==== EXTRACTED ENTRIES ====

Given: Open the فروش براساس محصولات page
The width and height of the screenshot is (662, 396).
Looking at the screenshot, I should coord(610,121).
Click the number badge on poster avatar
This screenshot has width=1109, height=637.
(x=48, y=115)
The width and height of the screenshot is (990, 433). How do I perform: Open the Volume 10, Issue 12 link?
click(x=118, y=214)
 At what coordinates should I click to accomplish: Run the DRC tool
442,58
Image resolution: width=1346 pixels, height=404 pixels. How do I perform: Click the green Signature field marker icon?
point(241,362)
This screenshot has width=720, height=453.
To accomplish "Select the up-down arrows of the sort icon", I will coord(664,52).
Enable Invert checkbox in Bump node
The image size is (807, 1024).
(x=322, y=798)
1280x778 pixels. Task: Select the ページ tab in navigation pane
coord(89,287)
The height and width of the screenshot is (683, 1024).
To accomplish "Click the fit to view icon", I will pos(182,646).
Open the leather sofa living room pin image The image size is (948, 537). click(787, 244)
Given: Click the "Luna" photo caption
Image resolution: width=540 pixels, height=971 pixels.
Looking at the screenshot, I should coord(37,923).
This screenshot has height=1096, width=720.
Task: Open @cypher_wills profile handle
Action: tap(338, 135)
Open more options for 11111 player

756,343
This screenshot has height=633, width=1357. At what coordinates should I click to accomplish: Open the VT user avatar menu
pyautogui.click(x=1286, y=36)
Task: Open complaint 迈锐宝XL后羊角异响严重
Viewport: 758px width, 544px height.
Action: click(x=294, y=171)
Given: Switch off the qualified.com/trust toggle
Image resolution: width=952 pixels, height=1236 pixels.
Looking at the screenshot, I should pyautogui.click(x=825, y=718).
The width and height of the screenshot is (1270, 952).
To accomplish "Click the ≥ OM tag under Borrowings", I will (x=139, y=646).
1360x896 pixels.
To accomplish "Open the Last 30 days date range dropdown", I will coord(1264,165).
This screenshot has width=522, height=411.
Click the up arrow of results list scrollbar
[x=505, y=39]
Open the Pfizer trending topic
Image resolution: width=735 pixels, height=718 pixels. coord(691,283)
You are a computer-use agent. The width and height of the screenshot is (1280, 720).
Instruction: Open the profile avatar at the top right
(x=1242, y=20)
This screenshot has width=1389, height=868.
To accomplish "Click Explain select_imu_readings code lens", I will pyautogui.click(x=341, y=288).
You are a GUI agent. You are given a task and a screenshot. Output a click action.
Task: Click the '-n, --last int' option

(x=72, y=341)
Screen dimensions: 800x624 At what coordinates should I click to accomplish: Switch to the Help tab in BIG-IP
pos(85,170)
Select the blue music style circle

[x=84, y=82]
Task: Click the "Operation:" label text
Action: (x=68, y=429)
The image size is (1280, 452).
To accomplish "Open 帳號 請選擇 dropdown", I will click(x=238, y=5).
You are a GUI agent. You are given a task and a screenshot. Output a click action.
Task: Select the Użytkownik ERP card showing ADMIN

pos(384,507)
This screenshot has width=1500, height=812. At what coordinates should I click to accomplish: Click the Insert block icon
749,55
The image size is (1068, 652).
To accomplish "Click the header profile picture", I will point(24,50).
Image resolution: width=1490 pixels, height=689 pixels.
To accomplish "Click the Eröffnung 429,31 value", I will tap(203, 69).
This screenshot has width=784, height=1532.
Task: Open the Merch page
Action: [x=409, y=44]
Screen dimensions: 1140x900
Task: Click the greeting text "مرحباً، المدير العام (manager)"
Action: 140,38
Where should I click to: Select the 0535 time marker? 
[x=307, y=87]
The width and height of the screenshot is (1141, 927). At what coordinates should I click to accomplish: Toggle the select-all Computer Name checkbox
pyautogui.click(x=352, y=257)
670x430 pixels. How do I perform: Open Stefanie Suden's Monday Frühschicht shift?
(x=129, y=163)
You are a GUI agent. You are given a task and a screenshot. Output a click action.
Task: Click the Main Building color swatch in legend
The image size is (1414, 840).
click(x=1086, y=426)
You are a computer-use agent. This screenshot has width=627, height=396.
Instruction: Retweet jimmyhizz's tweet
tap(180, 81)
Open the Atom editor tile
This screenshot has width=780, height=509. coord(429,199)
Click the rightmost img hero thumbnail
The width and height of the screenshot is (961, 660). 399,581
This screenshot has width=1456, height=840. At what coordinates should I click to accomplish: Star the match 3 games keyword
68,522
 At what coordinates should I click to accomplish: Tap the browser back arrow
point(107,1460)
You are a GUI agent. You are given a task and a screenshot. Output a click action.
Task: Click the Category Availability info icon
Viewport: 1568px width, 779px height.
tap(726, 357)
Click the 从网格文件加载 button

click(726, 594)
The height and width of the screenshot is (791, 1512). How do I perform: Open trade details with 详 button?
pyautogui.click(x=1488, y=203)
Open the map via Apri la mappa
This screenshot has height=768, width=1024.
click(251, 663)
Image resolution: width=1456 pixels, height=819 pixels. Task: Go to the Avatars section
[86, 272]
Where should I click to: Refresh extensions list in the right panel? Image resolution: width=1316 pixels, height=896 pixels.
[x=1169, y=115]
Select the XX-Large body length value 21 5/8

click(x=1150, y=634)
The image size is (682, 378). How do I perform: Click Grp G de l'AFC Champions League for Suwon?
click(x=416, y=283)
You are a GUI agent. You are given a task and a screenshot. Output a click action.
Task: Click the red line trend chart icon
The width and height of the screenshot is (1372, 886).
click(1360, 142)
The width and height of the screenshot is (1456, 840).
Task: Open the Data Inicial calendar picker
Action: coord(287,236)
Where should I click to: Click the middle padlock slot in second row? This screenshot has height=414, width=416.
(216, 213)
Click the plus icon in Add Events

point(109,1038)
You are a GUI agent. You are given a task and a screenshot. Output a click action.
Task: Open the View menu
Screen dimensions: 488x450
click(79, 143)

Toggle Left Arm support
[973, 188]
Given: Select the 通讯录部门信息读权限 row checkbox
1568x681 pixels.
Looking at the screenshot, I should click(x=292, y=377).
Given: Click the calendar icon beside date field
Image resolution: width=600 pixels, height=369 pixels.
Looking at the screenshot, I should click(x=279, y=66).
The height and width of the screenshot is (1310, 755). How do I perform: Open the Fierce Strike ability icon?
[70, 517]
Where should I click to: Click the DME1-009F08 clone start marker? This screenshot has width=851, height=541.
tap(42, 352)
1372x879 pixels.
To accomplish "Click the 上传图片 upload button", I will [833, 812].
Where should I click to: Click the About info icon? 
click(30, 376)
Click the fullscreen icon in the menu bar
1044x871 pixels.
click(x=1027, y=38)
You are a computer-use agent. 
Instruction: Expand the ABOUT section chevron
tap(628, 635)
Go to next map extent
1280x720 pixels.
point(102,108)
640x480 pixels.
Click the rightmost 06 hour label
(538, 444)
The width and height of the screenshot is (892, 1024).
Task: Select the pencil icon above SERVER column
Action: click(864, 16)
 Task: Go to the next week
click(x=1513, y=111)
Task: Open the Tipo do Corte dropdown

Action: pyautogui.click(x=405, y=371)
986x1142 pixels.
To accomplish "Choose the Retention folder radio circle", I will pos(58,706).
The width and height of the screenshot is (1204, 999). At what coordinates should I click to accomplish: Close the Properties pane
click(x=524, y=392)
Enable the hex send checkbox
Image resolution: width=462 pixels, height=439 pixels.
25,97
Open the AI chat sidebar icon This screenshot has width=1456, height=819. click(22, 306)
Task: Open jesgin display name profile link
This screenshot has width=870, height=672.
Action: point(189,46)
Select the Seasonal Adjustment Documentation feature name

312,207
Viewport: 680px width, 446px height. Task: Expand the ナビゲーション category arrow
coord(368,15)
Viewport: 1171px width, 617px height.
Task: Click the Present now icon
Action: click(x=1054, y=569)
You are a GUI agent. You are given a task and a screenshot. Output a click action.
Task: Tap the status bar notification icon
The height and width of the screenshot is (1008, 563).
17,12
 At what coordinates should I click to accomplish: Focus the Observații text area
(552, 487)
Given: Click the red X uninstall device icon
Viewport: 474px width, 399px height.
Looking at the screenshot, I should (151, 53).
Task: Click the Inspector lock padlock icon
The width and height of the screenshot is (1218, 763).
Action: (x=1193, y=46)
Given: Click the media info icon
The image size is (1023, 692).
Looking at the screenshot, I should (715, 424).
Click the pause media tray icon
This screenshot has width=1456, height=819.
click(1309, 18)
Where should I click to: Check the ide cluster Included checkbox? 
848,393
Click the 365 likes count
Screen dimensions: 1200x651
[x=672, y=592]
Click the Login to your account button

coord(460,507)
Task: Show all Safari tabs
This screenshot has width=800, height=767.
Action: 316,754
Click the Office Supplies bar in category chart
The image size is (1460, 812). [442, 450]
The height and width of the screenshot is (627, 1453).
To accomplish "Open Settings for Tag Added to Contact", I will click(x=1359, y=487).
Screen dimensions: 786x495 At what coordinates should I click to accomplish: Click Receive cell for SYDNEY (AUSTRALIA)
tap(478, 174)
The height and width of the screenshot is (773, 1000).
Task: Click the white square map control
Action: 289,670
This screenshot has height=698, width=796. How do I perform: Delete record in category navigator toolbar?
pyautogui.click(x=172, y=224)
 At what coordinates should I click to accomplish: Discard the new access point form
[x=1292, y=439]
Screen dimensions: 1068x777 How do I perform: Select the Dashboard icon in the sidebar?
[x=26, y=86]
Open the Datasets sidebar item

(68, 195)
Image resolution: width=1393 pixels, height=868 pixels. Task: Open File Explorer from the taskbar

====

◆ **EXERCISE GOAL**
Substitute "check box" for "checkbox" in the data from its first line through the line containing "[x=505, y=39]", inclusive, and give those lines back with nothing else changed.

◆ **THE COMPLETED TASK**
Given: Open the فروش براساس محصولات page
The width and height of the screenshot is (662, 396).
Looking at the screenshot, I should coord(610,121).
Click the number badge on poster avatar
This screenshot has width=1109, height=637.
(x=48, y=115)
The width and height of the screenshot is (990, 433). How do I perform: Open the Volume 10, Issue 12 link?
click(x=118, y=214)
 At what coordinates should I click to accomplish: Run the DRC tool
442,58
Image resolution: width=1346 pixels, height=404 pixels. How do I perform: Click the green Signature field marker icon?
point(241,362)
This screenshot has width=720, height=453.
To accomplish "Select the up-down arrows of the sort icon", I will coord(664,52).
Enable Invert check box in Bump node
The image size is (807, 1024).
(x=322, y=798)
1280x778 pixels. Task: Select the ページ tab in navigation pane
coord(89,287)
The height and width of the screenshot is (683, 1024).
To accomplish "Click the fit to view icon", I will pos(182,646).
Open the leather sofa living room pin image The image size is (948, 537). click(787, 244)
Given: Click the "Luna" photo caption
Image resolution: width=540 pixels, height=971 pixels.
Looking at the screenshot, I should coord(37,923).
This screenshot has height=1096, width=720.
Task: Open @cypher_wills profile handle
Action: tap(338, 135)
Open more options for 11111 player

756,343
This screenshot has height=633, width=1357. At what coordinates should I click to accomplish: Open the VT user avatar menu
pyautogui.click(x=1286, y=36)
Task: Open complaint 迈锐宝XL后羊角异响严重
Viewport: 758px width, 544px height.
Action: click(x=294, y=171)
Given: Switch off the qualified.com/trust toggle
Image resolution: width=952 pixels, height=1236 pixels.
Looking at the screenshot, I should pyautogui.click(x=825, y=718).
The width and height of the screenshot is (1270, 952).
To accomplish "Click the ≥ OM tag under Borrowings", I will (x=139, y=646).
1360x896 pixels.
To accomplish "Open the Last 30 days date range dropdown", I will coord(1264,165).
This screenshot has width=522, height=411.
Click the up arrow of results list scrollbar
[x=505, y=39]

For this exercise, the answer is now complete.